MSU President Lou Anna K. Simon said the initiative will proceed with the needs of the community in mind and allows both MSU and Sparrow Health System to be a model to other communities across the state.

“I think in order for this to be successful, both Sparrow and MSU have to plan aggressively together,” Simon said. “And I think the commitment by Sparrow to identify space where we can locate the practices … is a very important step in committing this bigger vision to unfold.”

Marsha Rappley, dean of the MSU College of Human Medicine, said the partnership reaffirms the need for the college to have a strong presence in Lansing, despite the college’s expansion across the state. By next year, there will be more students, faculty and research occurring in Lansing than there currently is, Rappley said.

“What would we be if we were not about providing services for the people who live and work here?” she said at the conference. “We would not be meeting our responsibility … to ourselves to be the strongest medical school we can possibly be.”

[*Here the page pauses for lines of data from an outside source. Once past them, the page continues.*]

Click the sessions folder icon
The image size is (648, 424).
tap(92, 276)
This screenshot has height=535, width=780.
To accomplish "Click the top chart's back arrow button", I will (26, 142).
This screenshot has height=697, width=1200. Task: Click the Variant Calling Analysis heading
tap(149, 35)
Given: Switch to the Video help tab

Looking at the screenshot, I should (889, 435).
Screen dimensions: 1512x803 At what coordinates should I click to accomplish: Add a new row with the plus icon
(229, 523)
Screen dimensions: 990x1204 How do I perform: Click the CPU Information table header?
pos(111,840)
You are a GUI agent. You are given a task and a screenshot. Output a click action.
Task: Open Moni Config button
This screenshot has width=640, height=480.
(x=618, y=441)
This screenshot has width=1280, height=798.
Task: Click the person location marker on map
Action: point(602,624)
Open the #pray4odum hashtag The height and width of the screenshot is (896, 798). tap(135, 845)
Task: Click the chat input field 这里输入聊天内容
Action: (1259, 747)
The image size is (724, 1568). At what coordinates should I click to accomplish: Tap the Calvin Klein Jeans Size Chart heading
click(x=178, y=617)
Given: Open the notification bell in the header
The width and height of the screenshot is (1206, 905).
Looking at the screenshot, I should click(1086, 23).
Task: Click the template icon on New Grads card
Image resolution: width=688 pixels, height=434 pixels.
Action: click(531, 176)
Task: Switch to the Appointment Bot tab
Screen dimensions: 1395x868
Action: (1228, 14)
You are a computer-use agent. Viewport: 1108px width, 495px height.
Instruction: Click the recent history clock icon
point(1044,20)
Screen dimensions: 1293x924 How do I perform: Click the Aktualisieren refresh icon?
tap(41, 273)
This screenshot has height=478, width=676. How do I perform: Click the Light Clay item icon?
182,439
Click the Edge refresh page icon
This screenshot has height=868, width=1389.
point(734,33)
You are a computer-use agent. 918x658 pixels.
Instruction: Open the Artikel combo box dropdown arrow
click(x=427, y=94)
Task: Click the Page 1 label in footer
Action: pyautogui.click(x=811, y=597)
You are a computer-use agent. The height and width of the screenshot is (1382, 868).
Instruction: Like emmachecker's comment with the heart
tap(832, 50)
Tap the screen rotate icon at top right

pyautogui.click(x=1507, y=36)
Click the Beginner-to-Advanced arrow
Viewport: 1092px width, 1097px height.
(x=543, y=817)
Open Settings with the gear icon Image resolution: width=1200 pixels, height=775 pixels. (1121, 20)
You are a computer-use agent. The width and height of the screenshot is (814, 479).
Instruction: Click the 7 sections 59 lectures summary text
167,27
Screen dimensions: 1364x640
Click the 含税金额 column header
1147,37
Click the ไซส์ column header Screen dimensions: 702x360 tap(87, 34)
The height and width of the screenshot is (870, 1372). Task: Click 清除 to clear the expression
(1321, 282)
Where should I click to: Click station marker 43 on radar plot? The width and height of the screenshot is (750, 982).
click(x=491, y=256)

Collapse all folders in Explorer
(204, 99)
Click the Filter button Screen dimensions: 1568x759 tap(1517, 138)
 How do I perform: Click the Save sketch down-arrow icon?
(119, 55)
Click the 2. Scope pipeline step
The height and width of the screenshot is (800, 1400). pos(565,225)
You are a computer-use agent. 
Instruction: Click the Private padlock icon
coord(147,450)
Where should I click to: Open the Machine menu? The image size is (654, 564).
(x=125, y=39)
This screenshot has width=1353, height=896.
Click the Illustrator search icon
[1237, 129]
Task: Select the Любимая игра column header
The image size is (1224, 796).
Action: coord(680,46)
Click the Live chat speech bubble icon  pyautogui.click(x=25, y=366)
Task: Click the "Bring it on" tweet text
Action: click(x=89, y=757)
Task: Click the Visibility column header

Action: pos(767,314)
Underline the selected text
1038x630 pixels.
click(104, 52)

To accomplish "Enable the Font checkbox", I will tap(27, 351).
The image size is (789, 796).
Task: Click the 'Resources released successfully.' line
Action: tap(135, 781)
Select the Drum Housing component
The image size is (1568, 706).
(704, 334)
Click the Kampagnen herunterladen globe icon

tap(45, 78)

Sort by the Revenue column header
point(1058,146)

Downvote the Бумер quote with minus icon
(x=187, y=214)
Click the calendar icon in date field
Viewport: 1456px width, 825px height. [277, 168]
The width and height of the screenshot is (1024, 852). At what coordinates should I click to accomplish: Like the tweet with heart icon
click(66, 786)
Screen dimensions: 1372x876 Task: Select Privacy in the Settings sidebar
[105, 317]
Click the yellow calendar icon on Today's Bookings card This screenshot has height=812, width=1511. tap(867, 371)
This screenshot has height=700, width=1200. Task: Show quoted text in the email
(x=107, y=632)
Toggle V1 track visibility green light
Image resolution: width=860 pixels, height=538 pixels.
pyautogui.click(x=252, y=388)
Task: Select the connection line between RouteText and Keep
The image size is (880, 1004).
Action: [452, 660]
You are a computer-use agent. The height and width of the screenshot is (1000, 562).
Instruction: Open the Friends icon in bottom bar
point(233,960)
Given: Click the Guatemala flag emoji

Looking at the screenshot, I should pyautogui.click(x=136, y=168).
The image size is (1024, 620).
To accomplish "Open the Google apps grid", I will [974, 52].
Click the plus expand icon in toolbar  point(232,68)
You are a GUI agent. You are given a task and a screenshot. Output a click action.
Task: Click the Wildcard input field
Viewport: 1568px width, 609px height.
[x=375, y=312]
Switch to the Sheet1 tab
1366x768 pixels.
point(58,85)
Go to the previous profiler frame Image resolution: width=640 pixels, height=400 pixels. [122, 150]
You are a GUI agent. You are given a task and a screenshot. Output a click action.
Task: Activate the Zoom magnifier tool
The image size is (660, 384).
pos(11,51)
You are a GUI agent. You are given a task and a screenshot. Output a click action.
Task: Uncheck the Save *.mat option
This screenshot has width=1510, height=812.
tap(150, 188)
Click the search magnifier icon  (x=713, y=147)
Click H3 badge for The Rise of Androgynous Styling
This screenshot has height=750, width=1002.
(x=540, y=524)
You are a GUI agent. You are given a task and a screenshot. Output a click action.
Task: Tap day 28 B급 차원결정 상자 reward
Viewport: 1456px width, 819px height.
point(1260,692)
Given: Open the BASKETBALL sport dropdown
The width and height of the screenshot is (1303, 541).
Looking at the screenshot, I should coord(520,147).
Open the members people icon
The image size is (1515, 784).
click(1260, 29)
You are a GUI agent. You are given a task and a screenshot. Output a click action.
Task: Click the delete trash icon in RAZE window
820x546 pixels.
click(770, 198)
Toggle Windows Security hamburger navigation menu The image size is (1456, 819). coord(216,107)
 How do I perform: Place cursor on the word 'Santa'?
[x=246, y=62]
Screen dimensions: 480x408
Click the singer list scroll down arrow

MSU is meeting with the Children’s Health Initiative, or CHI, board in the next two weeks to talk about ways in which their interests can be focused around the announcement, MSU spokesman Kent Cassella said in a statement.

CHI is a partnership between MSU and community health care stakeholders that aims to develop an efficient and sustainable model for specialized child health care in mid-Michigan, according to its website.